Another difficulty of translation is Aeschylus’ repeated use of poly– compounds. Roberts notes the thematic importance of quantity and abundance in her introduction, but poly- is hard to render satisfyingly in English, since “much” and “very” are not sufficiently marked. Roberts uses variations of “x and more x.” So πολυχρύσων is “gold and still more gold” (9), πολύχειρ καὶ πολυναύτας is “troops and more troops, / sailors, more sailors” (85). This is good to read aloud, especially in a choral ode, but the strength for performance is something of a drawback when reading silently—to my ear the slightly singsong tone diminishes the foreboding that might accompany the repetition of poly-, since over the course of the play the abundance of wealth and strength becomes an abundance of the dead.

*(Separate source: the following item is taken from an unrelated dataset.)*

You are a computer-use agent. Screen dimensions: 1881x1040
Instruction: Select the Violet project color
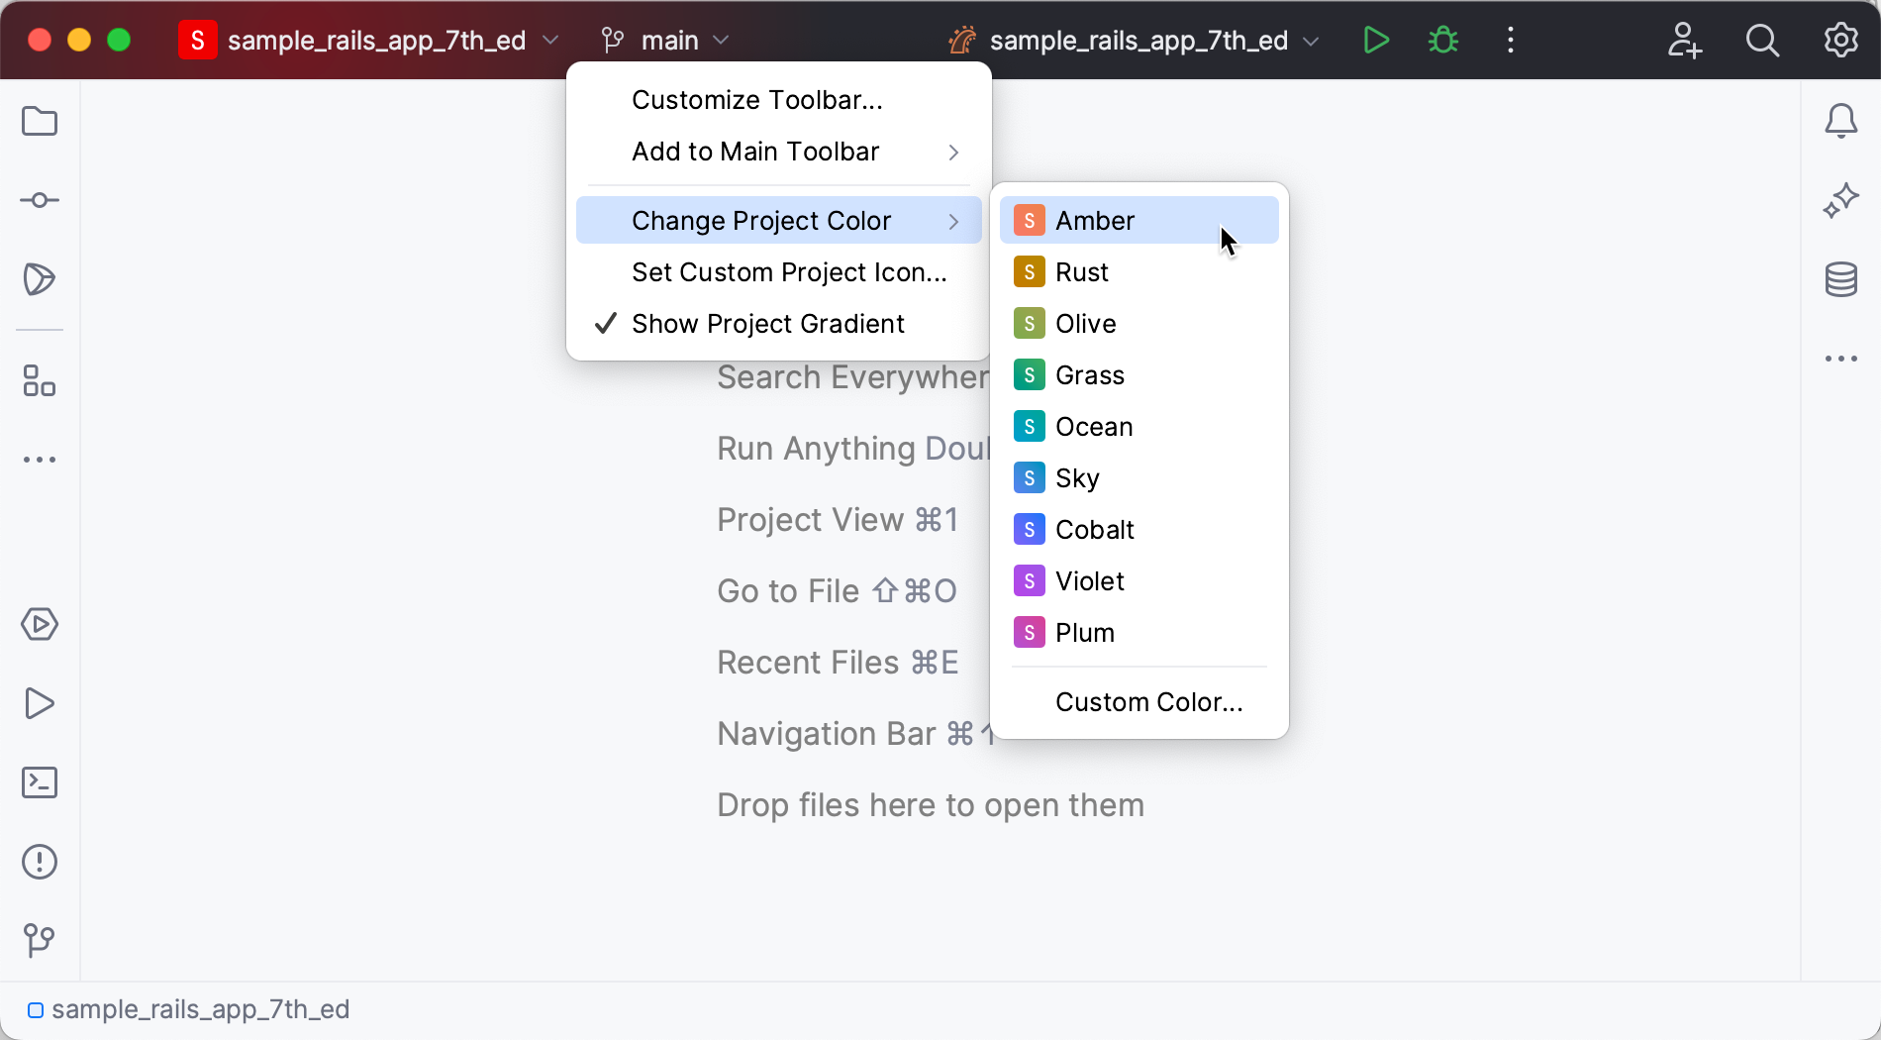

In several places, the translation echoes Hamlet. At line 446 κακῶν πέλαγος is “a sea of troubles,” while ὁ μάσσων βίοτος ἤν ταθῇ πρόσω is rendered “and make calamity of too long a life” (712). This might prove distracting if done too often, but Roberts employs the echoes sparingly and each use accords well with both the tone and the substance of the Greek. The Shakespearean phrases work as an effective cultural analogue to convey to readers some of the grandeur of Aeschylus’ language—although of course neither Shakespeare nor Aeschylus was always grand in tone.
In sum, Roberts’ translation will be a welcome resource for students, and a pleasure to readers of every level.